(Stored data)
'''

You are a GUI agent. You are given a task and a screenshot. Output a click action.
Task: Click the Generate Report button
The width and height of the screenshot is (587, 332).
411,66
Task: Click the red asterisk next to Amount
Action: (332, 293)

'''

_ACTIVITY_
Write every entry out again, exactly as it stands.

_YOUR RESPONSE_
You are a GUI agent. You are given a task and a screenshot. Output a click action.
Task: Click the Generate Report button
The width and height of the screenshot is (587, 332).
411,66
Task: Click the red asterisk next to Amount
Action: (332, 293)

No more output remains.